Published online Jul 27, 2020. doi: 10.4240/wjgs.v12.i7.326
Peer-review started: December 30, 2019
First decision: April 12, 2020
Revised: May 10, 2020
Accepted: May 15, 2020
Article in press: May 15, 2020
Published online: July 27, 2020
Postoperative acute kidney injury (AKI) is one of the most common complications after gastrointestinal and hepatobiliary surgery. Neutrophil-to-lymphocyte ratio (NLR) is a marker of inflammation that can be calculated directly from a patient's complete blood count. Extensive studies have shown that NLR can predict the outcome of cardiac surgery, sepsis, and cancer.
The risk factors and early diagnosis of postoperative AKI have always been urgent problems in clinic.
To clarify the relationship between NLR and the occurrence of AKI in patients with gastrointestinal and hepatobiliary surgery in the intensive care unit (ICU).
This study retrospectively analyzed the electronic medical records of 282 patients after gastrointestinal and hepatobiliary surgery in ICU to clarify the relationship between NLR at admission and the postoperative AKI occurrence.

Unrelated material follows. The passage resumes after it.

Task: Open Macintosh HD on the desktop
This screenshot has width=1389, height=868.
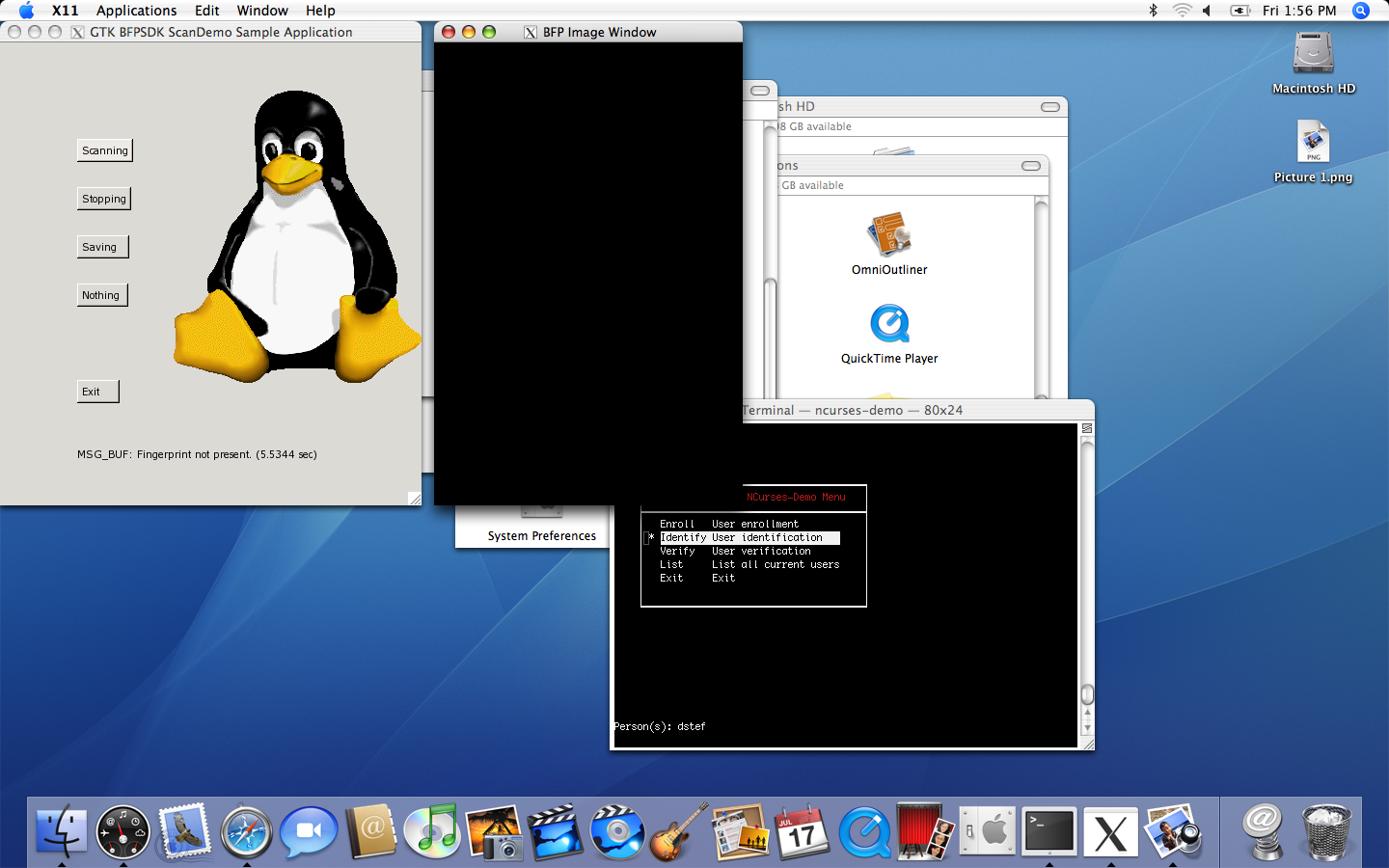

Postoperative AKI occurred in 29.79% of patients receiving ICU care. NLR value at admission was higher in AKI patients compared with the non-AKI patients and increased with the severity of AKI. Patients with NLR ≥ 8.380 exhibited significantly higher incidences of postoperative AKI and severe AKI than patients with NLR < 8.380. The multivariate analysis showed that NLR at admission was an independent risk factor for occurrence of postoperative AKI in patients with gastrointestinal and hepatobiliary surgery in ICU.
NLR at admission is a predictor of AKI occurrence in patients with gastrointestinal and hepatobiliary surgery in ICU.
NLR should be included in the routine assessment of AKI occurrence.